Write out exactly the line containing "Расходные материалы (178, 255)" along with each line that follows it in the records below, and no others.

[Collected data]

┄┄┄┄┄┄

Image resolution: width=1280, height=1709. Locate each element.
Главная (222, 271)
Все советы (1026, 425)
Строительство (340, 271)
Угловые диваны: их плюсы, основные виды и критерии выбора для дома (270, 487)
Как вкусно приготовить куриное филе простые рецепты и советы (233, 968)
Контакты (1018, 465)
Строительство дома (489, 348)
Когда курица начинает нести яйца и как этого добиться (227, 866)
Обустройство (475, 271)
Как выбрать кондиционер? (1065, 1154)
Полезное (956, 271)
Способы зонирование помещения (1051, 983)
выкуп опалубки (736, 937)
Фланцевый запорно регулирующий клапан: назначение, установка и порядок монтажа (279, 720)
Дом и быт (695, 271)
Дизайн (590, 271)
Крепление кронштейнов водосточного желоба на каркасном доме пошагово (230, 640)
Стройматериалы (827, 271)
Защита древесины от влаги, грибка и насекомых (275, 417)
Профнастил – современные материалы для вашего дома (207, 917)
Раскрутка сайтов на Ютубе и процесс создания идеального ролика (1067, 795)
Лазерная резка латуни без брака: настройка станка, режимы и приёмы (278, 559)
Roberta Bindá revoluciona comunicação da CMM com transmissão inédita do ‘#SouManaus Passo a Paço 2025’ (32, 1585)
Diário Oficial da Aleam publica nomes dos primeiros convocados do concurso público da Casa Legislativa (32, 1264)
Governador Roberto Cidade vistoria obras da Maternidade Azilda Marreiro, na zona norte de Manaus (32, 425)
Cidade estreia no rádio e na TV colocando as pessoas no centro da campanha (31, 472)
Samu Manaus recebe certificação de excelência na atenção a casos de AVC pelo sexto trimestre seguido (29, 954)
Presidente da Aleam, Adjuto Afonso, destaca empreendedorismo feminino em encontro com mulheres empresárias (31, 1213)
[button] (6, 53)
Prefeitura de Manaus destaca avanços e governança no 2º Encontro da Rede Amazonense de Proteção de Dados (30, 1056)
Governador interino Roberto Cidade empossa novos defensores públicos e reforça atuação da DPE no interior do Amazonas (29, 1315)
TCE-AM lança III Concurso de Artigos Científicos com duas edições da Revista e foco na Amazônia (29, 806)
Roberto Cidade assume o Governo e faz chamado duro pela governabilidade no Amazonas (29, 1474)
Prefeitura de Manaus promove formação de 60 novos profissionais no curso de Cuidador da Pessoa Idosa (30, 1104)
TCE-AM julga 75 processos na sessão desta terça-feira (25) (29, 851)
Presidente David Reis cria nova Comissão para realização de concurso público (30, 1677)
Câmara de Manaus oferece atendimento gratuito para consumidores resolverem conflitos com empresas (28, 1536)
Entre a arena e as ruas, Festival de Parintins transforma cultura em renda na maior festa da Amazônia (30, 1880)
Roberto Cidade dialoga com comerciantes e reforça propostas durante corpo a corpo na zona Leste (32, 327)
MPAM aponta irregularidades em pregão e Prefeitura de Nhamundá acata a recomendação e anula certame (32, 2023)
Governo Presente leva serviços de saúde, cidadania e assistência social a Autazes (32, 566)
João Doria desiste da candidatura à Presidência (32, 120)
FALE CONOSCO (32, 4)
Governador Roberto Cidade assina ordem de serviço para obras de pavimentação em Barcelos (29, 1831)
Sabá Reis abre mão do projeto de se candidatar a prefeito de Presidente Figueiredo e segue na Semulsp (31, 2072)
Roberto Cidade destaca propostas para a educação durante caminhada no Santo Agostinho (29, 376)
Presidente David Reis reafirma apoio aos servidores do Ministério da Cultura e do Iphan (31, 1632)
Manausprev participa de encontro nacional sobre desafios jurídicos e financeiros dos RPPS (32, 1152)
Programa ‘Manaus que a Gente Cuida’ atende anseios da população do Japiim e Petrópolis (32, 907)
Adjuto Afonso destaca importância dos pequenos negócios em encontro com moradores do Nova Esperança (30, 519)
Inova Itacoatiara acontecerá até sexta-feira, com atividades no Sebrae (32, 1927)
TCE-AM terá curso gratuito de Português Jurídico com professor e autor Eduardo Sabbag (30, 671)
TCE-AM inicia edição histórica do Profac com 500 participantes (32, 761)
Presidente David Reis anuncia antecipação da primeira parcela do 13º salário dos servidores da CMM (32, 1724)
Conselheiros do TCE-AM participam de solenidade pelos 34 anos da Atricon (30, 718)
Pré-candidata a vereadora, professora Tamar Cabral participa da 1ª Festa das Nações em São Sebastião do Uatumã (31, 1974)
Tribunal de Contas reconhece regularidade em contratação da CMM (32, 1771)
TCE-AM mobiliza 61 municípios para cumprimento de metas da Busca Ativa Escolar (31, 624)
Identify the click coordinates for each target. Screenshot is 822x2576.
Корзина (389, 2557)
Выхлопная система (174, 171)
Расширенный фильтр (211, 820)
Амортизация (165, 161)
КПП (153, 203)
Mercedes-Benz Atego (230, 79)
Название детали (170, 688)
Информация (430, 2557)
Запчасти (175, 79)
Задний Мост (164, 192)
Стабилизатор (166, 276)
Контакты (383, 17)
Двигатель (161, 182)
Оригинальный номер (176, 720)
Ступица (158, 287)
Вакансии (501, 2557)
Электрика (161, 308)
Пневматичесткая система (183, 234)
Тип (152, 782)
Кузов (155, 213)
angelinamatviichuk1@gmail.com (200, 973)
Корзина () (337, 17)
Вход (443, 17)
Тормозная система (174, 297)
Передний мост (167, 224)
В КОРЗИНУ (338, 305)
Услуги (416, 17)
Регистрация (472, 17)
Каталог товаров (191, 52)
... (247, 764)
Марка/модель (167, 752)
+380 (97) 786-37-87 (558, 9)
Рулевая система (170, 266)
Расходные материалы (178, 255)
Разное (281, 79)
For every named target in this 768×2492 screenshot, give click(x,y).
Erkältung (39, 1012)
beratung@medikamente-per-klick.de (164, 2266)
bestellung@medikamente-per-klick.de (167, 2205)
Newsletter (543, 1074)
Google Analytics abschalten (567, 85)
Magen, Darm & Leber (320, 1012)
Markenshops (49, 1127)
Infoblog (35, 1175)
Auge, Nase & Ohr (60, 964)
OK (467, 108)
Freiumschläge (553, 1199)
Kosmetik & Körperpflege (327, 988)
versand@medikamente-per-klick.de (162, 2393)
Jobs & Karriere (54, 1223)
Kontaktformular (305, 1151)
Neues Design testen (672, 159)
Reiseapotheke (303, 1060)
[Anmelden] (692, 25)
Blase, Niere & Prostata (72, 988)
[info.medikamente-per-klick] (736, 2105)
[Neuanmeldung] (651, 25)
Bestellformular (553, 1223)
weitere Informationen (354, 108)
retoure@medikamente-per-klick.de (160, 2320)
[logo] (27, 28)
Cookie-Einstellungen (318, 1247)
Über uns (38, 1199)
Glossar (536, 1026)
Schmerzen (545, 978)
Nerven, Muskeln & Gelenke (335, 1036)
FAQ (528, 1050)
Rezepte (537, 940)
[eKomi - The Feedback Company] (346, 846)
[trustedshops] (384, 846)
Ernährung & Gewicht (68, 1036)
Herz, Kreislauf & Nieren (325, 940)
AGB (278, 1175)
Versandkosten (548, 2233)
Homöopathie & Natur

┄┄┄┄┄┄

TASK RESULT »
Расходные материалы (178, 255)
Разное (281, 79)
For every named target in this 768×2492 screenshot, give click(x,y).
Erkältung (39, 1012)
beratung@medikamente-per-klick.de (164, 2266)
bestellung@medikamente-per-klick.de (167, 2205)
Newsletter (543, 1074)
Google Analytics abschalten (567, 85)
Magen, Darm & Leber (320, 1012)
Markenshops (49, 1127)
Infoblog (35, 1175)
Auge, Nase & Ohr (60, 964)
OK (467, 108)
Freiumschläge (553, 1199)
Kosmetik & Körperpflege (327, 988)
versand@medikamente-per-klick.de (162, 2393)
Jobs & Karriere (54, 1223)
Kontaktformular (305, 1151)
Neues Design testen (672, 159)
Reiseapotheke (303, 1060)
[Anmelden] (692, 25)
Blase, Niere & Prostata (72, 988)
[info.medikamente-per-klick] (736, 2105)
[Neuanmeldung] (651, 25)
Bestellformular (553, 1223)
weitere Informationen (354, 108)
retoure@medikamente-per-klick.de (160, 2320)
[logo] (27, 28)
Cookie-Einstellungen (318, 1247)
Über uns (38, 1199)
Glossar (536, 1026)
Schmerzen (545, 978)
Nerven, Muskeln & Gelenke (335, 1036)
FAQ (528, 1050)
Rezepte (537, 940)
[eKomi - The Feedback Company] (346, 846)
[trustedshops] (384, 846)
Ernährung & Gewicht (68, 1036)
Herz, Kreislauf & Nieren (325, 940)
AGB (278, 1175)
Versandkosten (548, 2233)
Homöopathie & Natur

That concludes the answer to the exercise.